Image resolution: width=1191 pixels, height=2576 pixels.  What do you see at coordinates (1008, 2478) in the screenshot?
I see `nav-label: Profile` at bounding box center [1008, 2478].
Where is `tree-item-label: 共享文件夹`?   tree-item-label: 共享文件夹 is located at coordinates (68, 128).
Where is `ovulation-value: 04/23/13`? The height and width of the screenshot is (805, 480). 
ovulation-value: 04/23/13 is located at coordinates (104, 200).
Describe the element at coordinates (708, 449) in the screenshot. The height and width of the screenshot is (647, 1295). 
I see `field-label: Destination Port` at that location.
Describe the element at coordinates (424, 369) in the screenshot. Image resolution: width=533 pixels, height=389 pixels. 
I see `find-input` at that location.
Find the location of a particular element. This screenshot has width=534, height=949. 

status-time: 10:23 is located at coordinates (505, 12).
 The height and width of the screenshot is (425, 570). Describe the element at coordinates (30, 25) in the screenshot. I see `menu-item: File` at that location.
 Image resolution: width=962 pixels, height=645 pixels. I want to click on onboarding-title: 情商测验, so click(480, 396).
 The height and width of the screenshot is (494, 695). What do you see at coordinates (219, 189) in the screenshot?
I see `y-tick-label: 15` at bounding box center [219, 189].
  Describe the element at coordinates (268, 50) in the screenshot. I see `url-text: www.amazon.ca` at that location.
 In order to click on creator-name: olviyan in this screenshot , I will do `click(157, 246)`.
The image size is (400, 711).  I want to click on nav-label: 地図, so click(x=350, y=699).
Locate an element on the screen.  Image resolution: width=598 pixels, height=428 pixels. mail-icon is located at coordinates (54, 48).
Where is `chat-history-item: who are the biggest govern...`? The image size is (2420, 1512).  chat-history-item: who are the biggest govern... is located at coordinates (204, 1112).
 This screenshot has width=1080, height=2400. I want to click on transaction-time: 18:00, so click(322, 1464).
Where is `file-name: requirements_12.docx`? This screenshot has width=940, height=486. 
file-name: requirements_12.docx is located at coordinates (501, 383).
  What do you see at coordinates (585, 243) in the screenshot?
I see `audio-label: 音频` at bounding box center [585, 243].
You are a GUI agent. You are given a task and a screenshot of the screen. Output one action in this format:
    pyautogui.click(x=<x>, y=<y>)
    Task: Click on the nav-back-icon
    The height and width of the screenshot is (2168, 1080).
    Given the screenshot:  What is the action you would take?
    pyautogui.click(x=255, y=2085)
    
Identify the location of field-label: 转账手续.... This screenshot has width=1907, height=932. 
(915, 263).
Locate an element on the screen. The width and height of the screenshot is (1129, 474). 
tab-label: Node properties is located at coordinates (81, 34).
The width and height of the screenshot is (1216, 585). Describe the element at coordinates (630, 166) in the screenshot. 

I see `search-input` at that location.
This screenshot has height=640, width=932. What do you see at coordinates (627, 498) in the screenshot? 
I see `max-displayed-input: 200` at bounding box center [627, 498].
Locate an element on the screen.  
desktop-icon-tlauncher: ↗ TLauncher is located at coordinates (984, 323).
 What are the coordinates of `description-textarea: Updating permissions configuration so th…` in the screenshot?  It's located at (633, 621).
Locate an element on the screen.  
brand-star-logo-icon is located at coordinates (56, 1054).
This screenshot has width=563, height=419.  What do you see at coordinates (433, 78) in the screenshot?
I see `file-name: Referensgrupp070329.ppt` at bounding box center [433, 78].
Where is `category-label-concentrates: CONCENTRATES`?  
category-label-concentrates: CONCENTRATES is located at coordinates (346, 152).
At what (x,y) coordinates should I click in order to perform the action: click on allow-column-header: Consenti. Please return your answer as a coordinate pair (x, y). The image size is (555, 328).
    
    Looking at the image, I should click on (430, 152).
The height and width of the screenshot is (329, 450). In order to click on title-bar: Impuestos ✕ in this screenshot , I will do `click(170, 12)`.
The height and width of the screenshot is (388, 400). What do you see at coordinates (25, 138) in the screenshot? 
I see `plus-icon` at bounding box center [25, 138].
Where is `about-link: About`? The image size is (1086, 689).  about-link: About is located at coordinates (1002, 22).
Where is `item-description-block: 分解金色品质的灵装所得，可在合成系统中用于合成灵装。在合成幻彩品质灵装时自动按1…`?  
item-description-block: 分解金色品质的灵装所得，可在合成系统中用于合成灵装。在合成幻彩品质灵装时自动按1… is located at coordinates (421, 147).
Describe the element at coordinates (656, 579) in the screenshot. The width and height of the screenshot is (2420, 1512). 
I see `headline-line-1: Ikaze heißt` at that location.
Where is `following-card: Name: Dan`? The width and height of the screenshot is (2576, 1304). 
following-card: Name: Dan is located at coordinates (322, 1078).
┄┄┄┄┄┄┄┄┄┄
§ **Description of the task**: Collect every line of the listing that contains the string "title", treating the match as case-sensitive.

§ **Solved exercise**:
 Image resolution: width=962 pixels, height=645 pixels. I want to click on onboarding-title: 情商测验, so click(480, 396).
The height and width of the screenshot is (329, 450). In order to click on title-bar: Impuestos ✕ in this screenshot , I will do `click(170, 12)`.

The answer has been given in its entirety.